Kiwi viewers had seen American supersoaps Dallas and Dynasty. They understood that this local media and money show reflecting Rogernomics and the long lunch years of excess was both of the genre, and a send-up. The series largely screened after the bubble had burst in 1987, and the often cynical and unpolitically correct tone caught the mood. Gloss became event viewing, and some fans gathered together for Gloss parties to watch the latest Redfern antics.

During the Gloss era, the advent of more sophisticated ratings analysis changed TV programming completely. The new ability to break down ratings according to demographics revealed that Gloss was a hit with women and drew a cult following amongst young adults — a good result for advertisers.

Fifty-five 50-minute episodes of this TV2 flagship were made before the TVNZ drama department closed down, and it was decided to outsource productions.

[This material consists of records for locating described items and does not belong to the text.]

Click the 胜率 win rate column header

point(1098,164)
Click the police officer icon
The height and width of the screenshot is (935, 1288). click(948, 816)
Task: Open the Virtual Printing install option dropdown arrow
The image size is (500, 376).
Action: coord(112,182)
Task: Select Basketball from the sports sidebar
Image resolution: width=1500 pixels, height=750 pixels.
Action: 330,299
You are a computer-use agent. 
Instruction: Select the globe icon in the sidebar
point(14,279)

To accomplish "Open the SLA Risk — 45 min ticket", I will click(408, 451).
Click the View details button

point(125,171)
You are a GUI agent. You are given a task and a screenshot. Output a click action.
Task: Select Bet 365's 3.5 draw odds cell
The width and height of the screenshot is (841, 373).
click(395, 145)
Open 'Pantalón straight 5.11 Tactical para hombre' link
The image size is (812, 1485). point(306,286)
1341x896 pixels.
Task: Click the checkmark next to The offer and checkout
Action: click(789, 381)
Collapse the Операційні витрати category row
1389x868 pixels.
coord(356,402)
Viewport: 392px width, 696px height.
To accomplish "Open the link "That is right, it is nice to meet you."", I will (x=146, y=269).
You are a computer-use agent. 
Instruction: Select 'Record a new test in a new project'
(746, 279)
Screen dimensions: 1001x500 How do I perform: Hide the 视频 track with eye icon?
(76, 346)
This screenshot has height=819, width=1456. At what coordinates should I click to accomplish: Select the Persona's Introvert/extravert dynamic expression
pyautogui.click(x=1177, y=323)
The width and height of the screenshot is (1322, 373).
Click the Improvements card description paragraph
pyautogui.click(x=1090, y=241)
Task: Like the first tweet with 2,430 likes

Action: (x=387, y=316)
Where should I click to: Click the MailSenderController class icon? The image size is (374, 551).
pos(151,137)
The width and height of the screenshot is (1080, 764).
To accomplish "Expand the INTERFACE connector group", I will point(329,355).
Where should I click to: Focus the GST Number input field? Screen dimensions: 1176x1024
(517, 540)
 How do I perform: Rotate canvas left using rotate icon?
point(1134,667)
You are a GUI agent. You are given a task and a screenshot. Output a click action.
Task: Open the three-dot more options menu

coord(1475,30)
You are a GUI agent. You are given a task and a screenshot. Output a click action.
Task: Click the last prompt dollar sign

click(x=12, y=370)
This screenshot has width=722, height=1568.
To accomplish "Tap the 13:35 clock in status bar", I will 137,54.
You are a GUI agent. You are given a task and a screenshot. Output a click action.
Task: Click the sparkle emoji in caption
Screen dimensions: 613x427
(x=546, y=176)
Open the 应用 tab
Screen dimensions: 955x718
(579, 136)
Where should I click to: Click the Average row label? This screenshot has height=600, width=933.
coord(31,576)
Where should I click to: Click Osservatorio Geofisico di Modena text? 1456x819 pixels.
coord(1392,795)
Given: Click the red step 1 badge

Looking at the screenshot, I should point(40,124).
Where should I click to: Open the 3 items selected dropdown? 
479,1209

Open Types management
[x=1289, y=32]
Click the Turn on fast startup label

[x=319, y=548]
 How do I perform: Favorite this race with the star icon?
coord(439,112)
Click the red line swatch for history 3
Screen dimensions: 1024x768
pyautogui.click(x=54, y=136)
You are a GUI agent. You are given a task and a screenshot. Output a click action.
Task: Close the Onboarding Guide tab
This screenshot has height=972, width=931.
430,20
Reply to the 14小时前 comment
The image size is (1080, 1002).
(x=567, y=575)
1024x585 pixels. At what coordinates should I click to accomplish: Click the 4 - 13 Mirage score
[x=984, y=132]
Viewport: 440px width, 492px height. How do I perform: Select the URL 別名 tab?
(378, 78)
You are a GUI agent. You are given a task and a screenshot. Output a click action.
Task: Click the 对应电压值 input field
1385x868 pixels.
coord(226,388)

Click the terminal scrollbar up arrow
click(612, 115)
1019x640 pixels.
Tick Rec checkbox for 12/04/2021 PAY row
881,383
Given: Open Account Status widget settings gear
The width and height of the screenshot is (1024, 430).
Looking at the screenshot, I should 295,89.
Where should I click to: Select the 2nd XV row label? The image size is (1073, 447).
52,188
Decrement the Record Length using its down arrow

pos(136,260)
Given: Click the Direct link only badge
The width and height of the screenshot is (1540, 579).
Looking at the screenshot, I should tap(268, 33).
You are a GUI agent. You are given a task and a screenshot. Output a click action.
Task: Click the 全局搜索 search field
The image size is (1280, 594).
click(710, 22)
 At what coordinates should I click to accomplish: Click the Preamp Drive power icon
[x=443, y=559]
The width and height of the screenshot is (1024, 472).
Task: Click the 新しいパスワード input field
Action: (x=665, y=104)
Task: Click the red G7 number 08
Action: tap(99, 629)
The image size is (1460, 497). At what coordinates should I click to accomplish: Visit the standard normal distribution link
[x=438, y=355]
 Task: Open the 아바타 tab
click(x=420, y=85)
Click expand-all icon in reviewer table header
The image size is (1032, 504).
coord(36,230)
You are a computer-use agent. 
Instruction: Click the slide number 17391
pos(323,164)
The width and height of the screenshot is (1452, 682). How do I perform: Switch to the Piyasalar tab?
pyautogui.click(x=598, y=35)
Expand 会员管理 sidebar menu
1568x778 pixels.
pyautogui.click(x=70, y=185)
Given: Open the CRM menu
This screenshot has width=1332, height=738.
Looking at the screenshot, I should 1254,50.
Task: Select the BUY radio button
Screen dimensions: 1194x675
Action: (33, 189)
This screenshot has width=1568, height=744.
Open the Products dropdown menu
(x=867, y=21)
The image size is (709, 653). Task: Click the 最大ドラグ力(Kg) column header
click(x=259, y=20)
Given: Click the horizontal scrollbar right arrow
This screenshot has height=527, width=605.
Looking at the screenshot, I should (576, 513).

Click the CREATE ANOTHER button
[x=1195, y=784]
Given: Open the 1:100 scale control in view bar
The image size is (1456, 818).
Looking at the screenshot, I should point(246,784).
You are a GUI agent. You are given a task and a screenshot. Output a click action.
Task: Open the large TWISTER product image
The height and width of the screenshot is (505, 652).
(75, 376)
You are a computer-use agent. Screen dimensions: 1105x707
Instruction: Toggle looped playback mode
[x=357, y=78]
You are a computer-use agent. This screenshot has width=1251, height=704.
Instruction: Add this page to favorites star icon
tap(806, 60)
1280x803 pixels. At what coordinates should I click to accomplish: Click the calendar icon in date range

Diana Wichtel calls Gloss a "glitter-soap", and as all things 80s enjoy a retro revival, Gloss is enjoying a shining return to the limelight.

"It's the gilt off the gingerbread
The icing on the cake
It's monuments and mirrorglass
The city's on the make

Devil take the hindmost
So no one counts the cost
Such a sweet seduction

Glosssssssss."

Paul Stanley Ward was founding editor of NZ On Screen.